Viewpoint: Rapid Economic Growth Is the Only Solution to U.S. Fiscal Problems

Aug. 8, 2011
If the U.S. economy doesn't start growing much faster, the federal government's fiscal problems can't be fixed.

Although last month's debate over deficit-reduction measures painted the fiscal challenge as a choice between tax increases and spending cuts, no combination of those approaches can reasonably be expected to eliminate a shortfall in tax receipts currently running at about a billion dollars every six hours.

What we need is an economy that generates sufficient wealth to cover federal obligations without compromising its capacity to create jobs, and there is extensive evidence that raising tax rates works against that goal.

I've had plenty of time to contemplate this problem over the last week while sitting at the bedside of my ailing mother in Massachusetts. Her 93rd birthday falls on this coming Saturday, and like millions of other elderly Americans, she owes her longevity in part to the availability of government health care programs such as Medicare and Tricare.

If you walk through the kinds of facilities where people her age are treated when they become sick, you quickly discover that much of the government's health care dollar is being spent on patients who in previous generations would have died at a much earlier age.

The year my mother was born -- 1918 -- average life expectancy for women in the United States was somewhere in the low fifties, so a combination of new technology, new drugs and new government programs has made a huge difference in the lives of average citizens.

It should be obvious to anyone who followed last month's debate that our government is not prepared to tell people like my mother it can no longer afford to keep them alive. Any politician who tried to advance a theory as to how the government could take on such life-and-death decisions would be roundly condemned and ejected from office in the next election.

However, the Congressional Budget Office projects that in the absence of big changes in federal health care policy, U.S. spending on medical and other health-related services will rise from 16% of the economy today to 25% in 2025 and 37% in 2050.

It would be nice to believe the necessary changes are mainly about becoming more efficient, but the truth of the matter is that they also would be focused on limiting access to care -- the kind of care required to keep some people alive. The latter kinds of changes are unlikely to be made in our system.

Higher Tax Rates Are a Stopgap Solution

CBO's projections demonstrate that the core problem in federal finances isn't the Bush tax cuts or the cost of overseas wars, but the failure of the economy to generate the gains in wealth that can keep up with rising health care costs.

Higher tax rates might help close the gap in the near term, but by themselves they would simply delay the day when we face up to the mismatch between demand for health care services and available resources.

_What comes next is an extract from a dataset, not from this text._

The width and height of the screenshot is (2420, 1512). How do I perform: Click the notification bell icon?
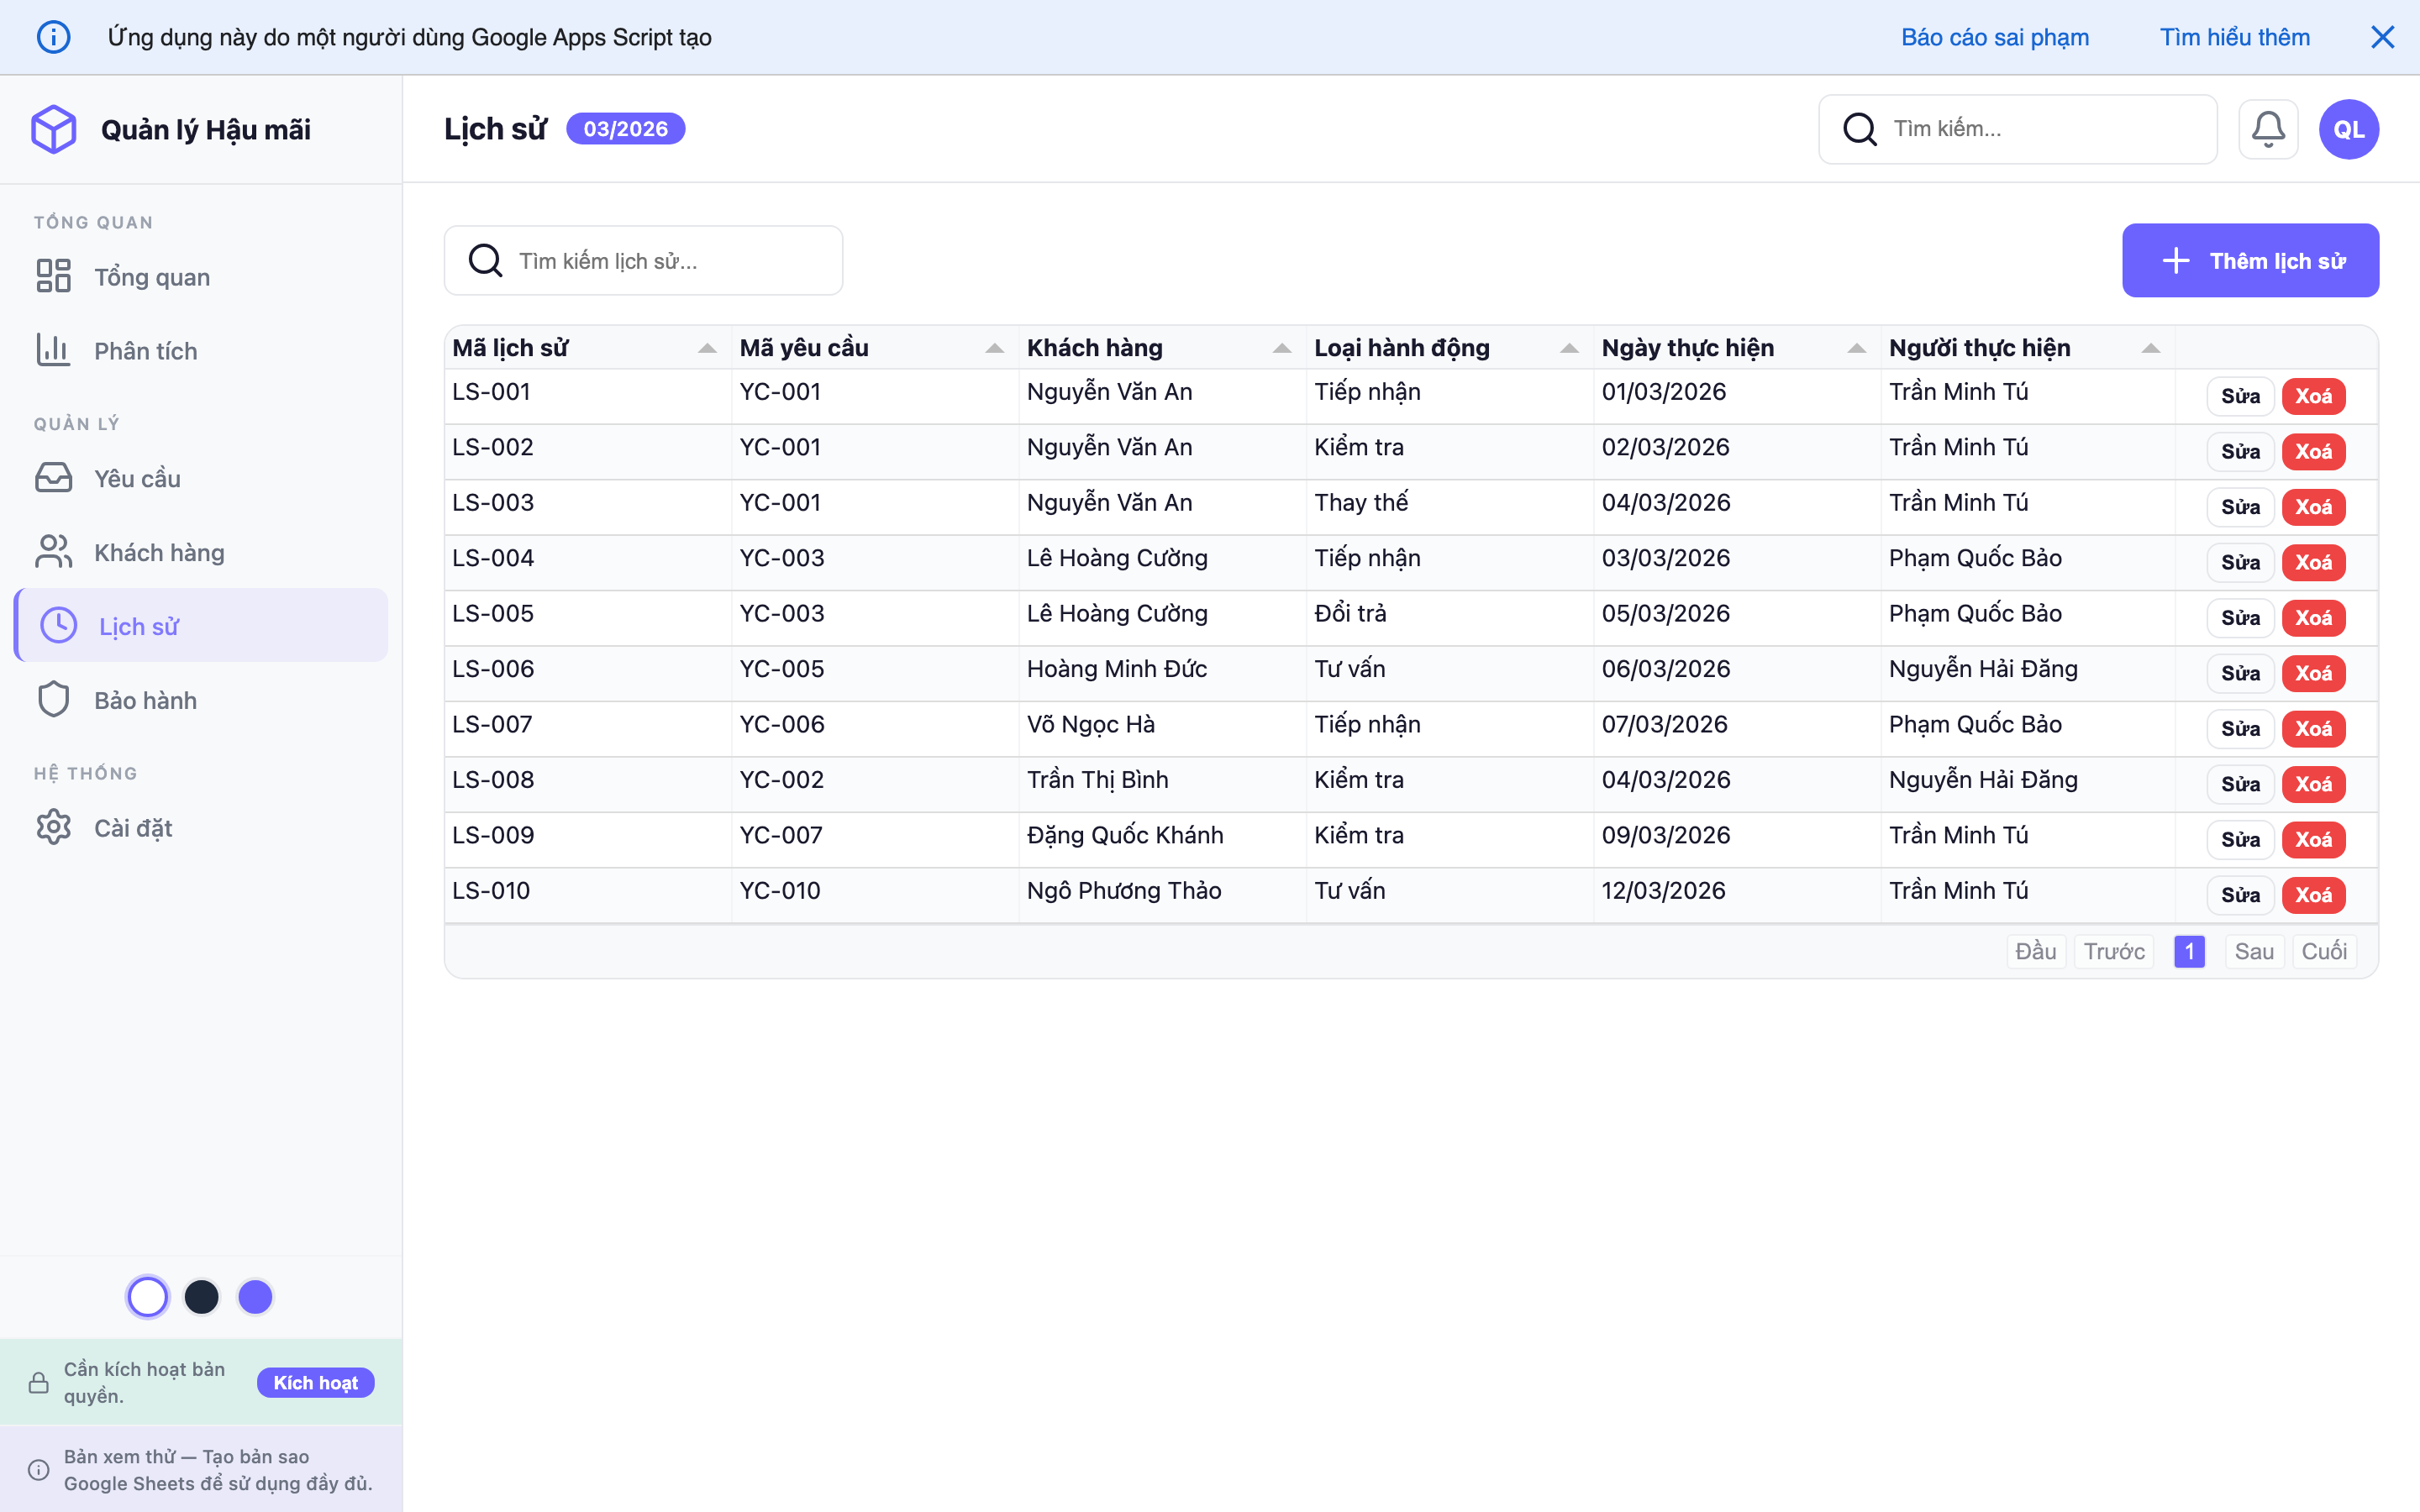coord(2268,128)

With the population aging and baby boomers abandoning the workplace for retirement, rising health care costs will eventually swamp the finances of a political system that can't say "no" unless the economy can be induced to grow much faster.

Raising tax rates just gets in the way of that goal -- especially in globalized economy where money can be quickly moved wherever it generates the best returns (including the lowest effective tax rates).

So the outcome of the next presidential election should hinge on which candidate presents a credible plan for getting the economy to grow much faster. I'm not talking about 3% or 4% economic growth; the Obama administration's deficit projections already assume 4% growth or higher annually over the next several years, and yet still anticipate trillion-dollar deficits as far as the eye can see.

What I'm talking about is more in the range of 5% or 6%, which will require a wholesale reconsideration of tax, trade and regulatory policies.

Among other things, the federal government would need to rethink how tax burdens are apportioned to bolster economic competitiveness, crack down on countries engaged in unfair trade practices (especially China), and tell environmentalists to take a long vacation.

Right now, Republicans look a lot more likely to do what needs to be done. We'll see whether Mr. Obama's increasingly beleaguered team can rise to the occasion.

Loren B. Thompson, Ph.D., is chief operating officer of the Arlington, Va.-based nonprofit Lexington Institute and chief executive officer of Source Associates, a for-profit consultancy. Prior to holding his present positions, he was deputy director of the Security Studies Program at Georgetown University and taught graduate-level courses in strategy, technology and media affairs at Georgetown. He also has taught at Harvard University's Kennedy School of Government.